Running a go mod tidy should fetch all the dependencies required. For now this is all needed, commit and push.

The gateway

This component is pretty straightforward. It should expose an HTTP server with the /api/checkout endpoint and communicate with the checkout service via gRPC. It will also set up the global tracer using the function defined above.

In order to do these things some environment variables are going to be used:

  • JAEGER_ENDPOINT
  • HTTP_ADDRESS
  • CHECKOUT_SERVICE_ADDRESS

Create a folder named gateway and inside it, initialize go mod and add the dependency to both the proto and utils package:

go mod init github.com/pmorelli92/open-telemetry-go/gateway
go get github.com/pmorelli92/open-telemetry-go/proto
go get github.com/pmorelli92/open-telemetry-go/utils

Inside the folder create the main.go file:

package main

import (
	"github.com/pmorelli92/open-telemetry-go/utils"
	"log"
)

func main() {
	jaegerEndpoint := utils.EnvString("JAEGER_ENDPOINT", "localhost:4318")
	checkoutAddress := utils.EnvString("CHECKOUT_SERVICE_ADDRESS", "localhost:8080")
	httpAddress := utils.EnvString("HTTP_ADDRESS", ":8081")
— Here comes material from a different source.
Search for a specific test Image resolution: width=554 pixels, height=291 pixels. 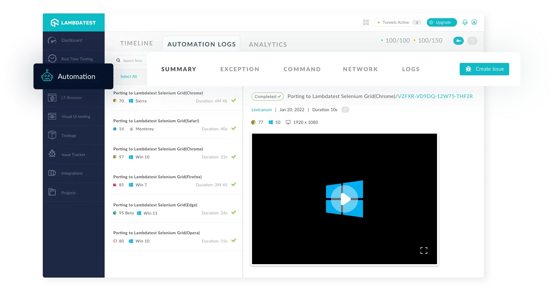(x=133, y=60)
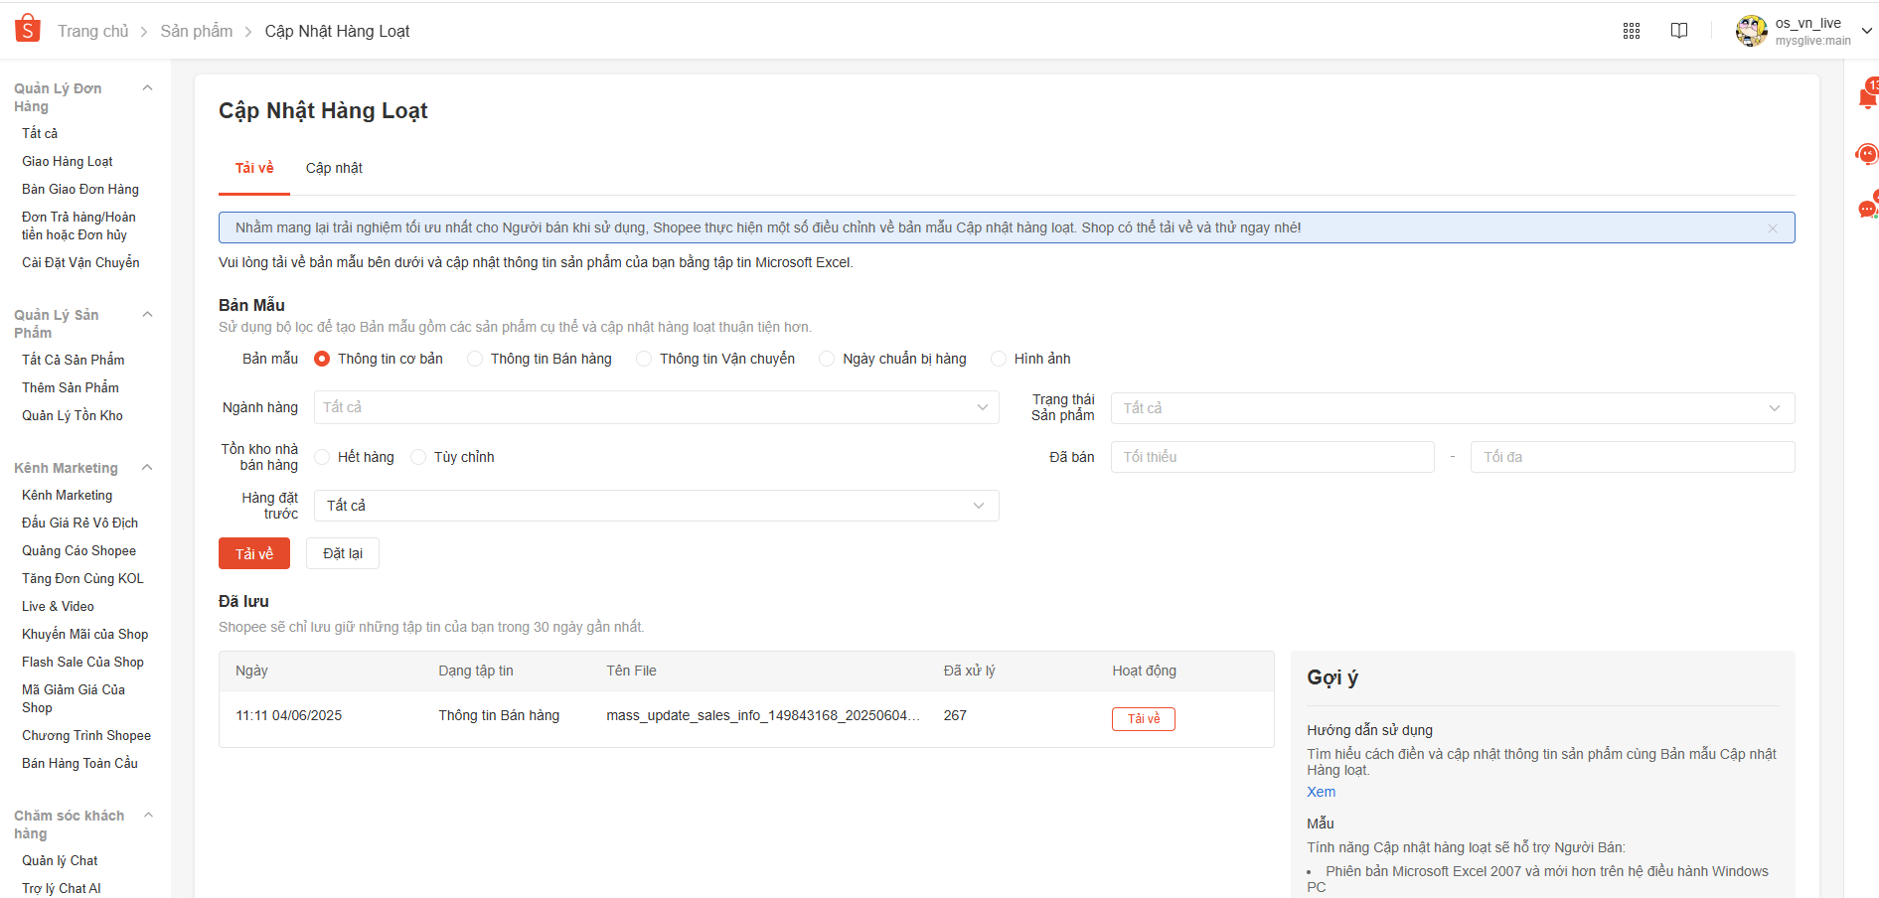Click the user profile avatar
Image resolution: width=1879 pixels, height=898 pixels.
[x=1751, y=31]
	err := utils.SetGlobalTracer(context.Background(), "gateway", jaegerAddress, jaegerPort)
	if err != nil {
		log.Fatalf("failed to create tracer: %v", err)
	}

	// Add GRPC
	// Add HTTP
}

So far, the code is just parsing the environment variables and invoking the SetGlobalTracer supplying the service name and the agent endpoint. Then, replace the // Add GRPC comment with the following content:

conn, err := grpc.Dial(
	checkoutAddress,
	grpc.WithTransportCredentials(insecure.NewCredentials()),
	grpc.WithUnaryInterceptor(otelgrpc.UnaryClientInterceptor()),
	grpc.WithStreamInterceptor(otelgrpc.StreamClientInterceptor()))

if err != nil {
	log.Fatalf("did not connect: %v", err)
}
defer conn.Close()
c := pb.NewCheckoutClient(conn)

There are two unsolved references:

  • otelgrpc which is a library that enables the propagation of a trace via gRPC protocol. This means that when frontend calls the gateway and the trace is created, this library, using the ctx, will propagate the trace via gRPC to the checkout service. To reference this library run:
go get go.opentelemetry.io/contrib/instrumentation/google.golang.org/grpc/otelgrpc
  • The other unsolved reference is pb that prefixes the NewCheckoutClient. As mentioned before, this code is generated on the proto module. Just add on the imports:
pb "github.com/pmorelli92/open-telemetry-go/proto"

Lastly, replace the Add HTTP comment with the following content:

// HTTP config
router := http.NewServeMux()
router.HandleFunc("/api/checkout", checkoutHandler(c))
fmt.Println("HTTP server listening at ", httpAddress)
log.Fatal(http.ListenAndServe(httpAddress, router))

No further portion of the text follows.